Available data:
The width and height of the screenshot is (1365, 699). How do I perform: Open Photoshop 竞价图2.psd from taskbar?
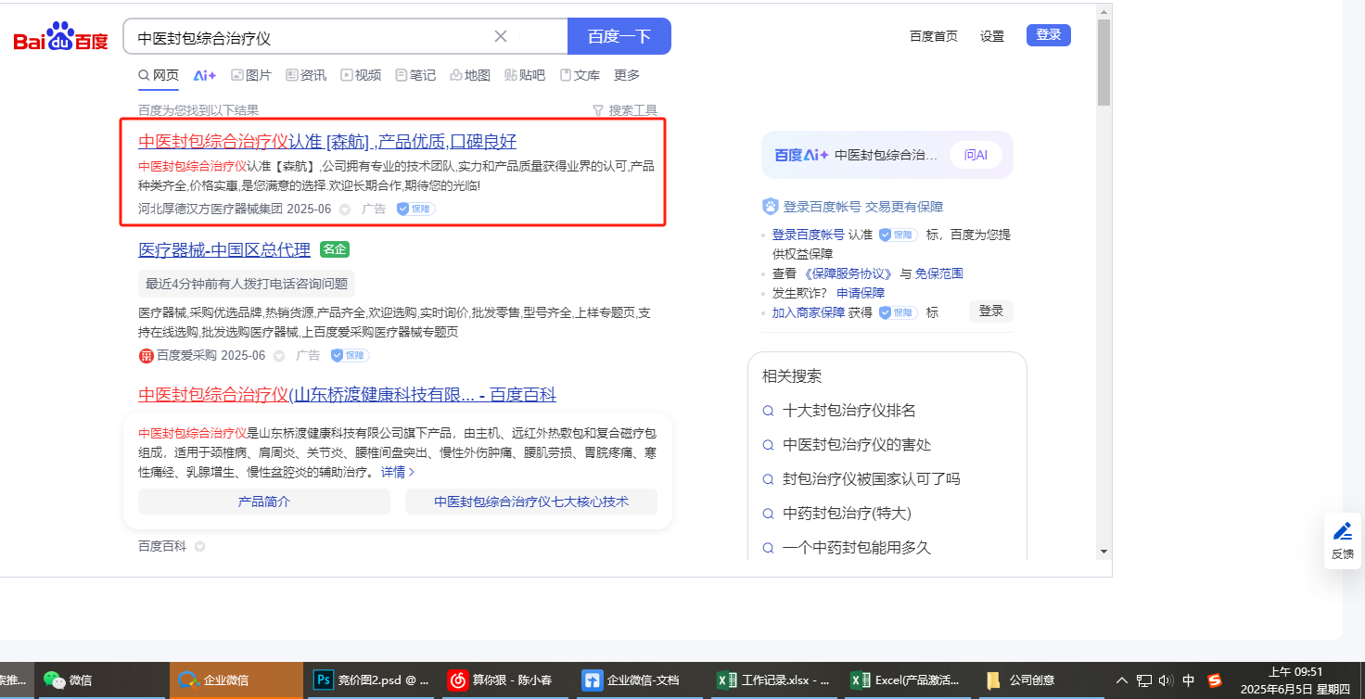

---

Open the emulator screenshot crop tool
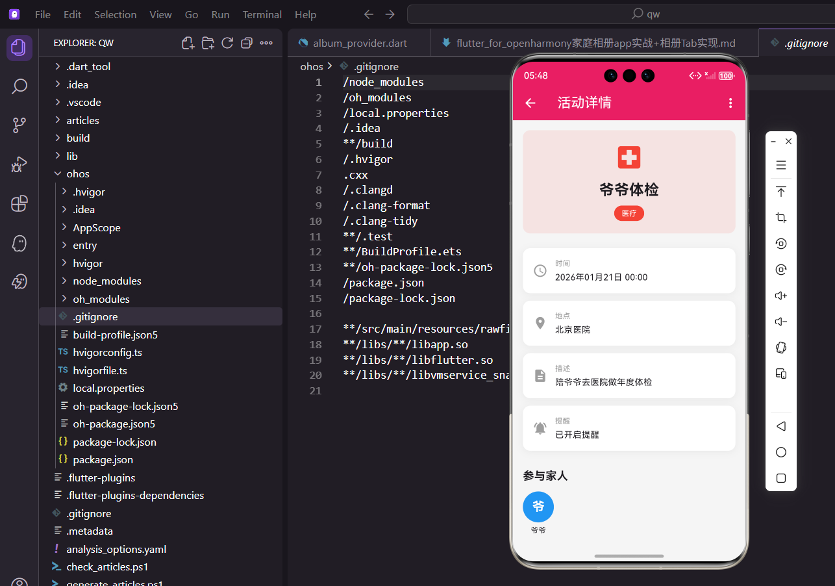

--

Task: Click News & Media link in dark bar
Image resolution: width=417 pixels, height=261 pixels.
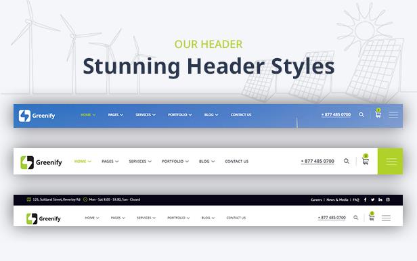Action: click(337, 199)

Task item: Work out how many lines of the data include the word "screenshot", and write that number alone.

Answer section: 2